# Task statement
Present every line of the entries below as a numbered list, skipping any blank lines and omitting the pictures.

# Information
◇ ◇ ◇ ◇

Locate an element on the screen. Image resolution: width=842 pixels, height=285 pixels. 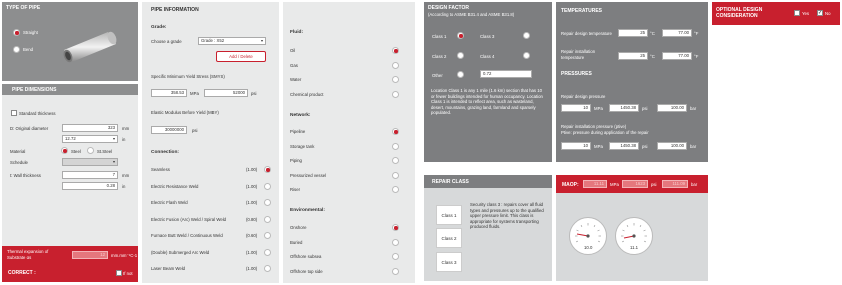
wall-in-input: 0.28 is located at coordinates (90, 186).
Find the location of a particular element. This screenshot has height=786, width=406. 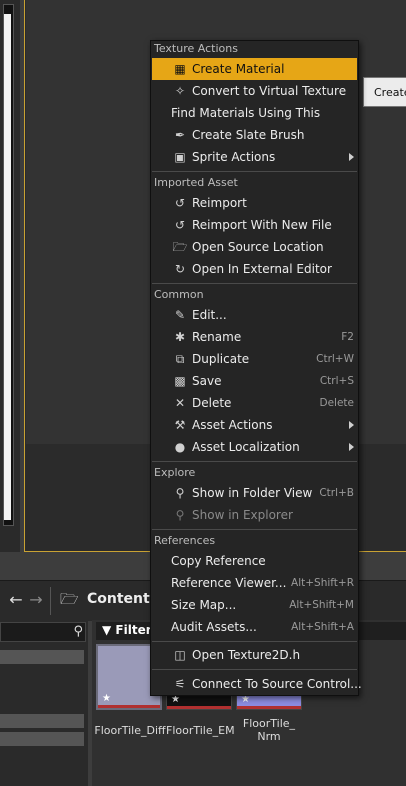

virtual-texture-icon: ✧ is located at coordinates (180, 91).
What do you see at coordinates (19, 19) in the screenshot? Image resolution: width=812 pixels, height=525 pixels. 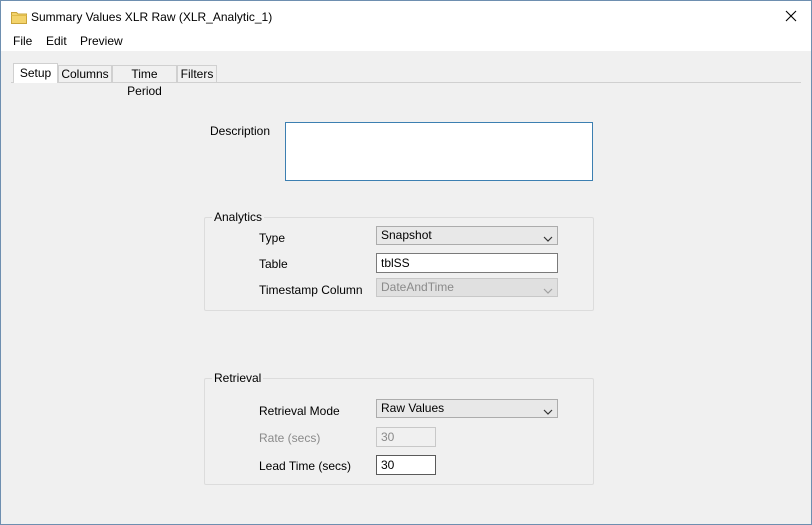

◇ ◇ ◇ ◇

# Task output
1. Locate an element on the screen. Image resolution: width=842 pixels, height=285 pixels. 
2. wall-in-input: 0.28 is located at coordinates (90, 186).
3. Find the location of a particular element. This screenshot has height=786, width=406. 
4. virtual-texture-icon: ✧ is located at coordinates (180, 91).
5. What do you see at coordinates (19, 19) in the screenshot? Image resolution: width=812 pixels, height=525 pixels. 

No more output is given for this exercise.